> _ЗАДАНИЯ ДЛЯ ВЫПОЛНЕНИЯ_:
**A)** Определите, соответствуют ли отрывку о классицизме три утверждения: (i) действие «Принцессы Клевской» происходит при дворе одного из последних Валуа; (ii) классицистов смущало, когда сценические Клеопатры и Дидоны были одеты по моде французского двора; (iii) наблюдательность классицистов была зоркой. На каждое ответьте «да» или «нет» и дословно приведите решающие слова из отрывка.
**B)** Продолжите отрывок о французском классицизме, начав сразу после его последнего предложения.

=== ОТРЫВОК ИЗ ДОКУМЕНТА ===

Классицизм, и прежде всего французский классицизм, был нормативен и антиисторичен. Он стремился иметь дело с человеком, не зависящим от обстоятельств времени и места. Характерно, что первый французский исторический роман, написанный в том же классицистическом XVII веке г-жой де Лафайет, — «Принцесса Клевская» — оказался менее всего историческим: действие его происходит при дворе одного из последних Валуа, а между тем в нем нет ничего от XVI столетия, ничего от событий и нравов этой эпохи, и герои ведут себя не так, как вели себя и могли вести себя люди, действовавшие при дворе Генриха II. Классицизму было еще совершенно чуждо все то, что через полтораста лет открыли или изобрели романтики, — «проникновение в дух эпохи», «локальный и исторический колорит» и т. п. Никого не смущало, если сценические Клеопатры и Дидоны бывали одеты по последней моде французского двора, если греки и римляне говорили друг другу «ты» и «вы» сообразно с правилами французского общественного этикета эпохи Людовика XIV.
Однако на деле «абсолютный» человек классицистов вовсе не был абстрактным, чисто умозрительным существом. Он был человеком их времени, они его хорошо знали и понимали, их наблюдательность была зоркой и даже беспощадной: Мольер и Лафонтен знали и говорили правду об «общественных нравах», Расин, Лабрюйер, г-жа де Лафайет — о «тайнах человеческого сердца». В этом духе, т. е. с самым пристальным вниманием к живому человеку своего времени, вниманием, которого так много в сказках и в баснях Лафонтена, и был переосмыслен новый вариант «Амура и Психеи».

=== ПРЕДОСТАВЛЕННЫЙ МАТЕРИАЛ ===

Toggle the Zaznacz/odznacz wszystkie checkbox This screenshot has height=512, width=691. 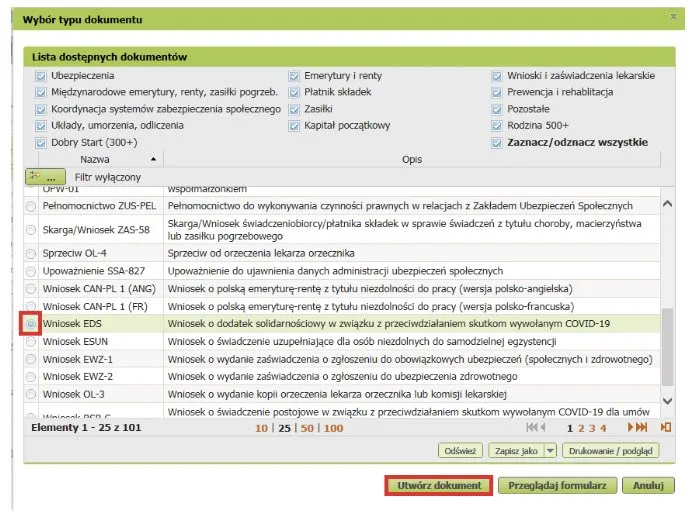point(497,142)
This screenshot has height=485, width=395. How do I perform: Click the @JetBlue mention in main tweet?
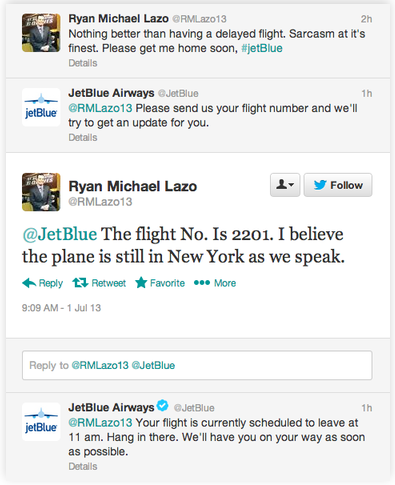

===

> _ОТВЕТЫ_:
**A)**
(i) Да: «действие его происходит при дворе одного из последних Валуа».
(ii) Нет: «Никого не смущало, если сценические Клеопатры и Дидоны бывали одеты по последней моде французского двора».
(iii) Да: «их наблюдательность была зоркой и даже беспощадной».

**B)**
В сказке Апулея, несмотря на всю ее литературность, было еще очень много чисто сказочного, и в частности немотивированность многих существенных моментов. Лафонтен внес сюда коррективы, которые должны были полностью очеловечить сказочных персонажей и внести в их поведение, а тем самым и в сюжет, требуемые классицизмом логику и единство. У Апулея кара, постигающая сестер Психеи, — результат ее мстительности и коварства. Легкомысленная и доверчивая, но кроткая и даже добросердечная героиня Лафонтена мстит сестрам только по повелению Купидона, вовсе не желая и не ожидая их гибели. По его же повелению не осмеливается Психея и покончить с собой. Апулею достаточно было «чудесного помощника» — реки, не пожелавшей принять Психею, Лафонтен дает психологическую мотивировку, которая подчеркивает не прекращающуюся и после проступка Психеи внутреннюю связь между нею и Купидоном. Наконец, Лафонтен пытается нанести сказочному иррационализму удар в самое сердце — обосновать роковой «брачный запрет». Для этого в рассказ вводятся встречи Психеи с Купидоном в гроте, их разговоры о любви и о том, как полезно для чувства, когда любовники не до конца знают друг друга.
Развитие и усложнение получают у Лафонтена также отношения между Психеей и Венерой — ее соперницей и свекровью. У Апулея это еще традиционный сказочный персонаж — злая волшебница, ведьма, мачеха, которую смиряет лишь воля более сильного и к тому же «доброго» волшебника — Юпитера. У Лафонтена — и здесь он не пожалел сатирических красок — это одна из тех знатных дам, которых он хорошо знал, ибо много с ними общался: властная, капризная до самодурства, ревниво блюдущая свои прерогативы и в то же самое время не злая по существу; пожалев в конце концов Психею, она, оказывается, способна отдаться жалости так же безудержно, как предавалась мстительному гневу.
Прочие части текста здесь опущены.